Restate, word for word and with no pictures, the stretch of lines in the data below that begins at the line with "[Найти] (413, 634)" and ends at the line with "Clicca qui (891, 2142)", inclusive.

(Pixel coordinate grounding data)
Start of Block
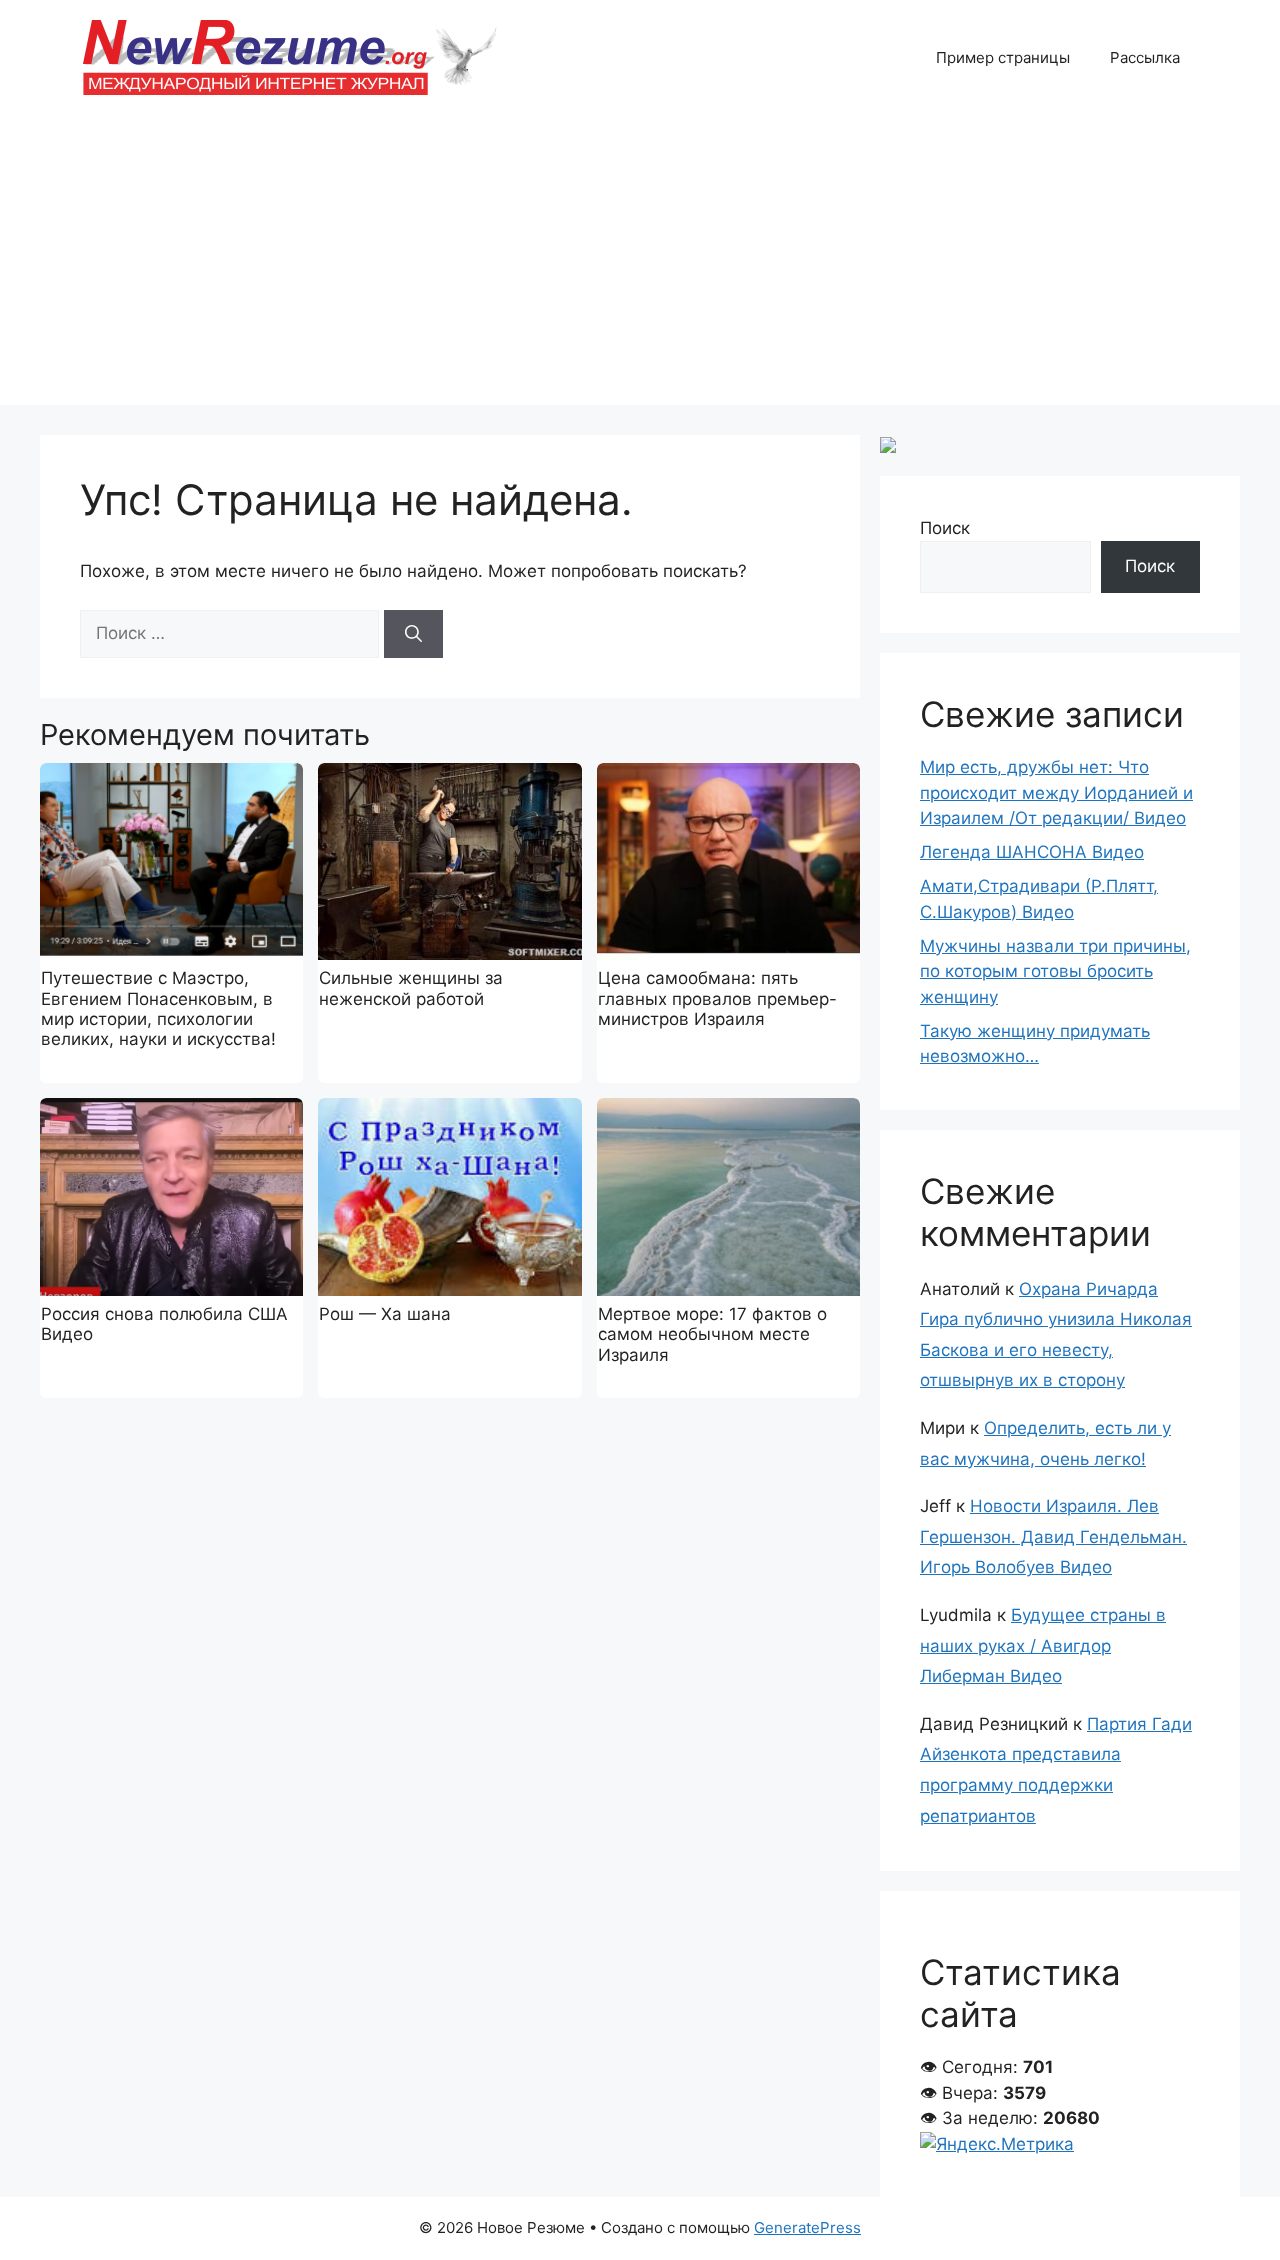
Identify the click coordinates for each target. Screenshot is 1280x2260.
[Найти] (413, 634)
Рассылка (1145, 57)
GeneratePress (807, 2227)
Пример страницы (1003, 57)
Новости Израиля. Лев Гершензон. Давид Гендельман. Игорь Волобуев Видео (1053, 1536)
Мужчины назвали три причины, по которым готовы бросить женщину (1055, 971)
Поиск (945, 528)
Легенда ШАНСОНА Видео (1032, 852)
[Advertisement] (640, 265)
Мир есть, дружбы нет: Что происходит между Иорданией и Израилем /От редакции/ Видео (1056, 792)
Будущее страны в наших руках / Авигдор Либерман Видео (1043, 1645)
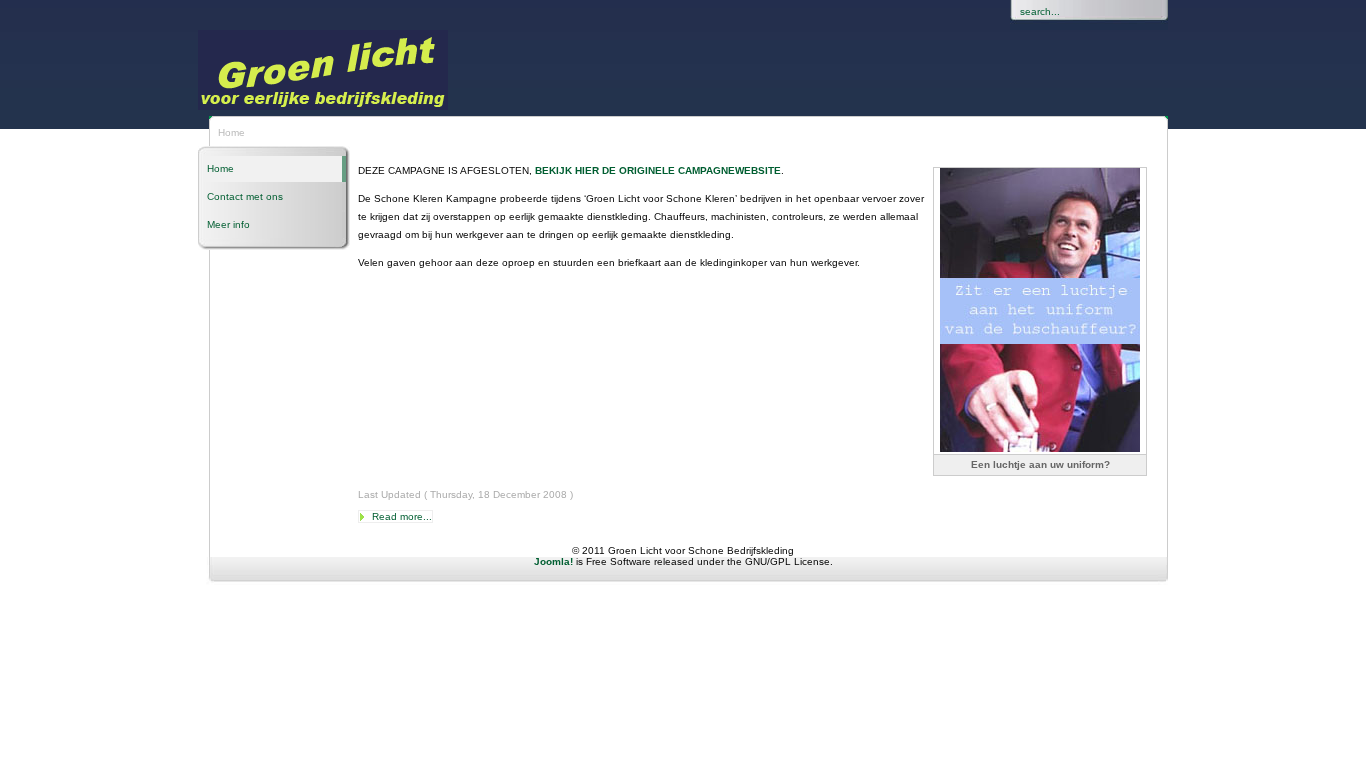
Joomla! (553, 561)
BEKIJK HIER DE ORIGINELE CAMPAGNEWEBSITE (658, 170)
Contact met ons (245, 196)
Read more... (402, 516)
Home (220, 168)
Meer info (228, 224)
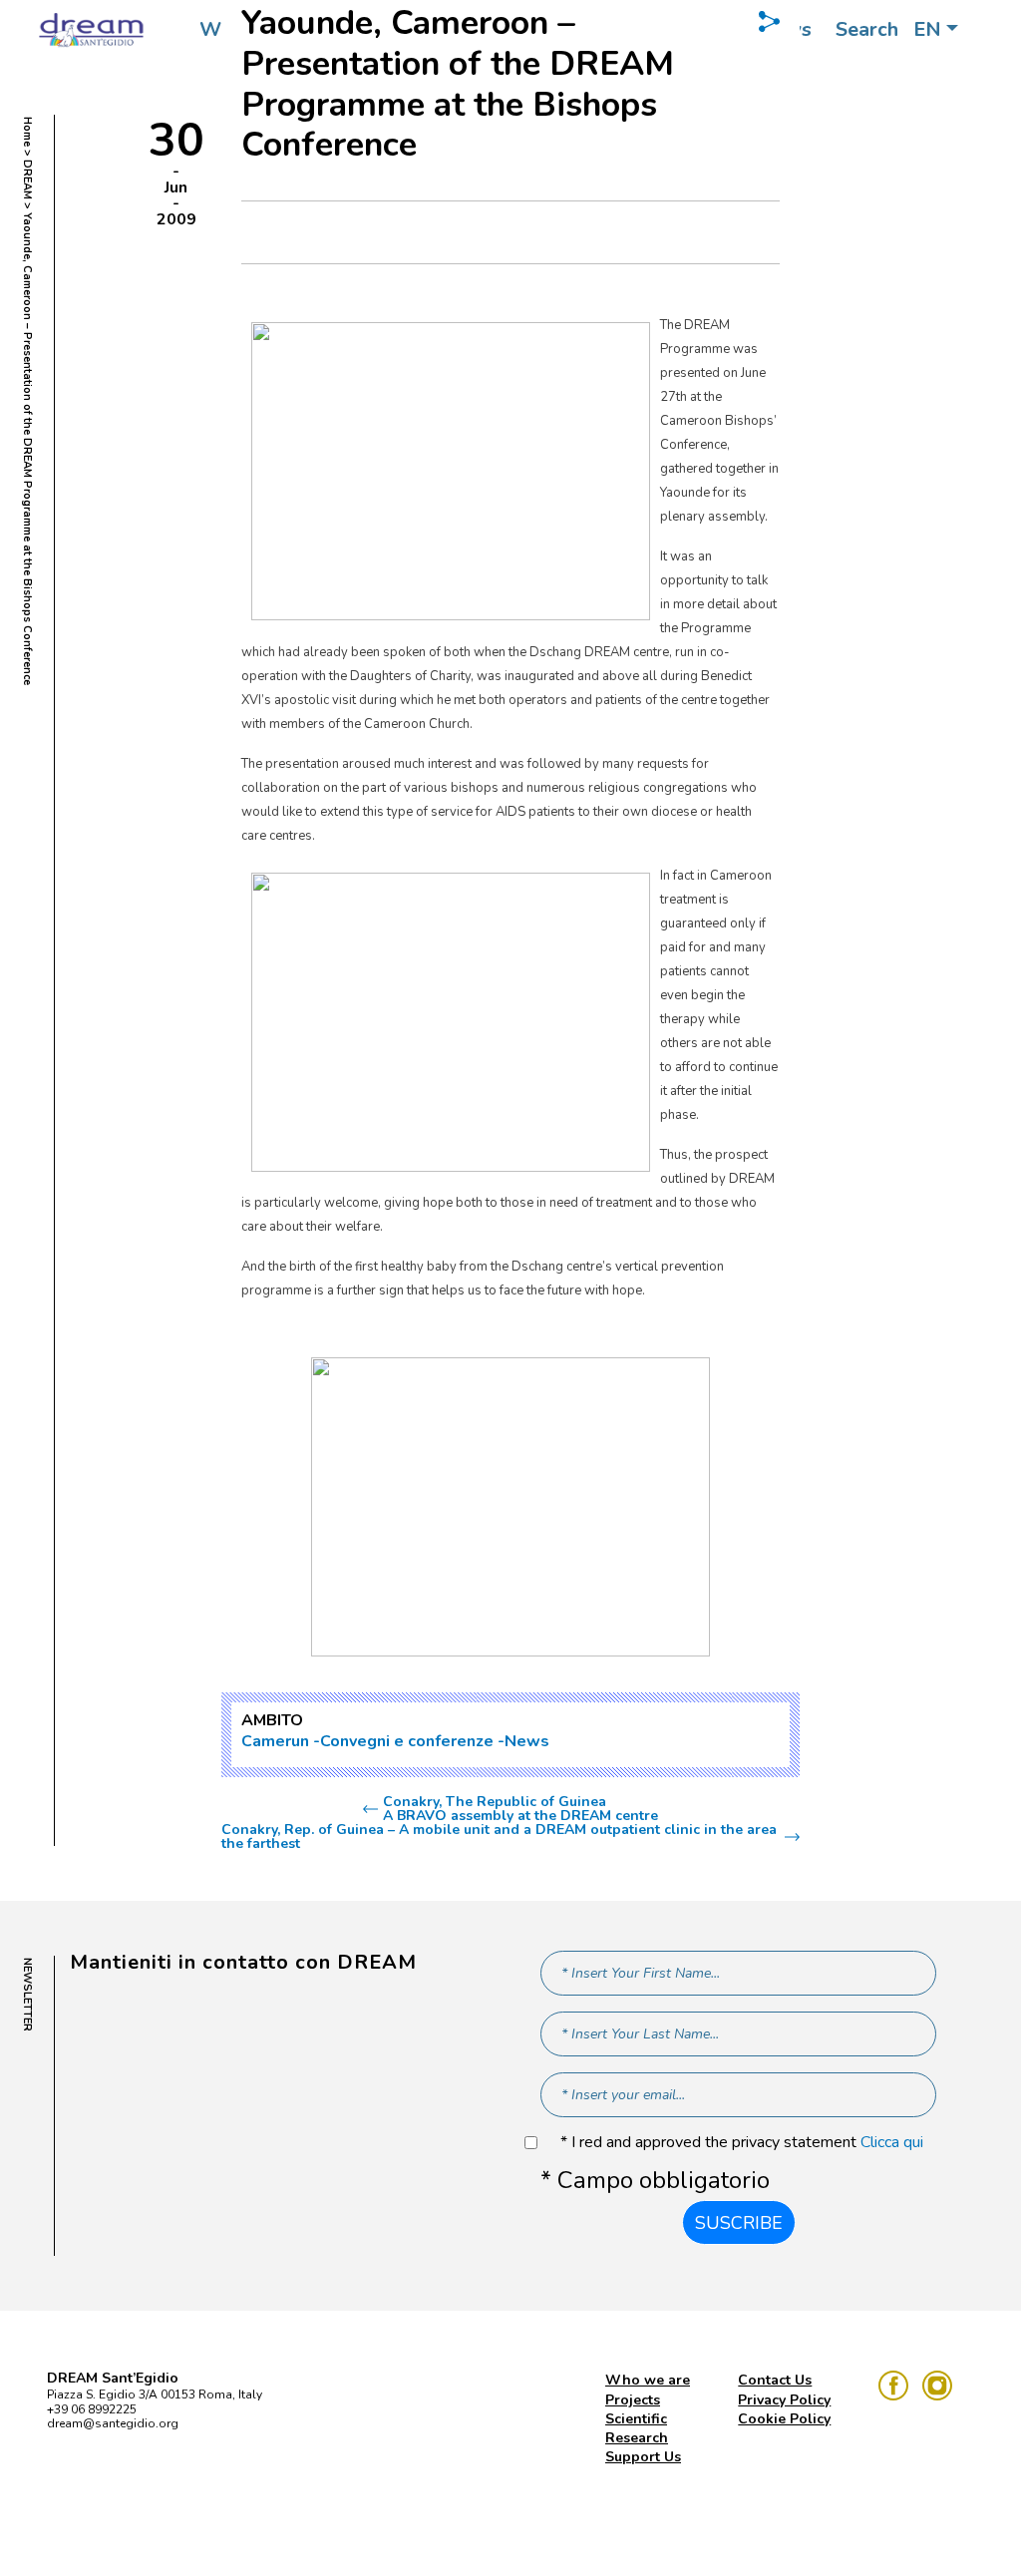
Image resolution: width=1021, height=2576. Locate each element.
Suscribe (739, 2223)
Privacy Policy (784, 2400)
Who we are (647, 2380)
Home (27, 132)
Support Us (643, 2456)
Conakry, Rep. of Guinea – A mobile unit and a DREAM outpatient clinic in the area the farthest (499, 1837)
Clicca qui (891, 2142)
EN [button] (927, 29)
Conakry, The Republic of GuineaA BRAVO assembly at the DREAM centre (520, 1809)
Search (867, 29)
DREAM (27, 179)
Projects (632, 2400)
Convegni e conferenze (407, 1741)
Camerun (275, 1741)
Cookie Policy (784, 2418)
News (527, 1741)
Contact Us (775, 2380)
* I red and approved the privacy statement (741, 2142)
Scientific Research (636, 2428)
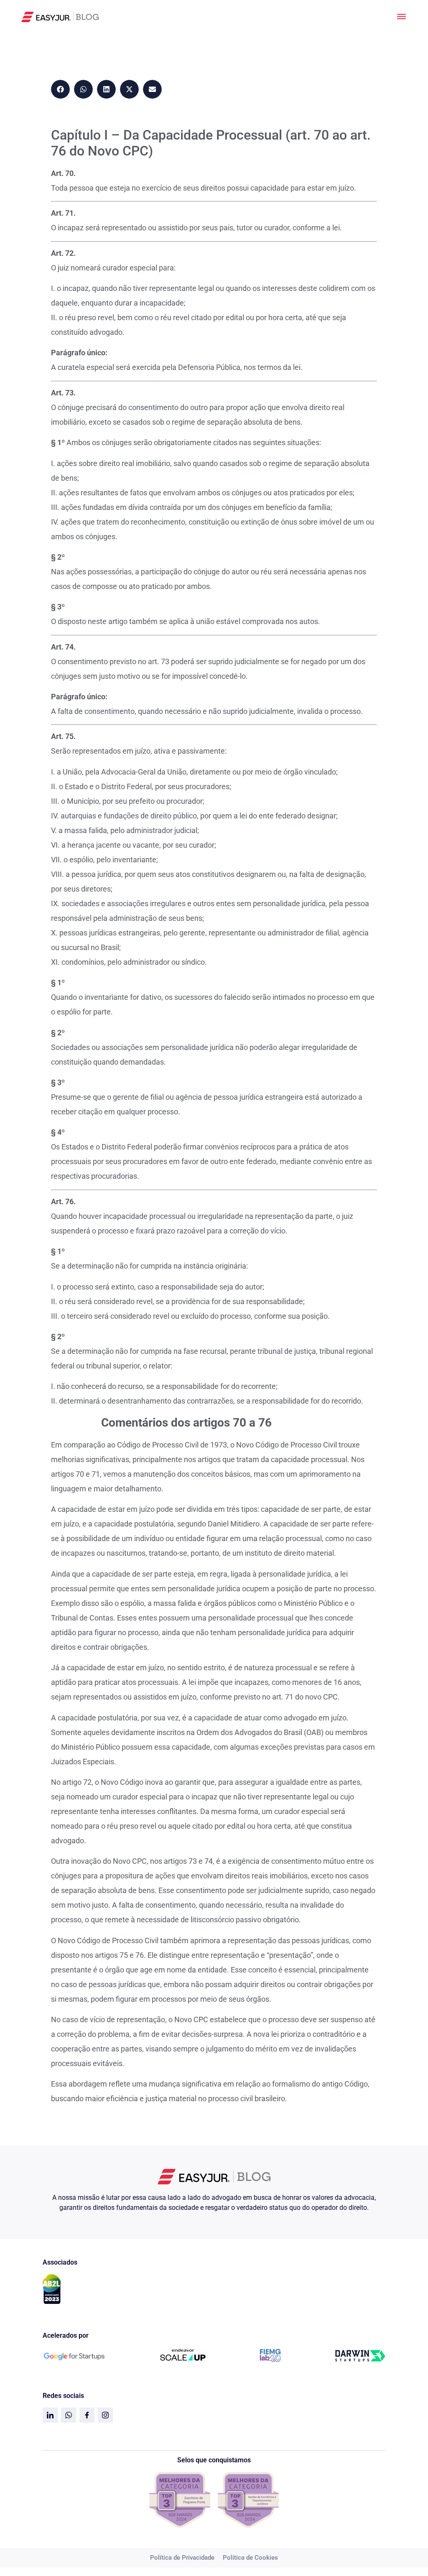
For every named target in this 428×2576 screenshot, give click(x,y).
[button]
End of Block
- [Worked solution]
[Найти] (413, 634)
Рассылка (1145, 57)
GeneratePress (807, 2227)
Пример страницы (1003, 57)
Новости Израиля. Лев Гершензон. Давид Гендельман. Игорь Волобуев Видео (1053, 1536)
Мужчины назвали три причины, по которым готовы бросить женщину (1055, 971)
Поиск (945, 528)
Легенда ШАНСОНА Видео (1032, 852)
[Advertisement] (640, 265)
Мир есть, дружбы нет: Что происходит между Иорданией и Израилем /От редакции/ Видео (1056, 792)
Будущее страны в наших руках / Авигдор Либерман Видео (1043, 1645)
Joomla! (553, 561)
BEKIJK HIER DE ORIGINELE CAMPAGNEWEBSITE (658, 170)
Contact met ons (245, 196)
Read more... (402, 516)
Home (220, 168)
Meer info (228, 224)
Image resolution: width=1021, height=2576. Locate each element.
Suscribe (739, 2223)
Privacy Policy (784, 2400)
Who we are (647, 2380)
Home (27, 132)
Support Us (643, 2456)
Conakry, Rep. of Guinea – A mobile unit and a DREAM outpatient clinic in the area the farthest (499, 1837)
Clicca qui (891, 2142)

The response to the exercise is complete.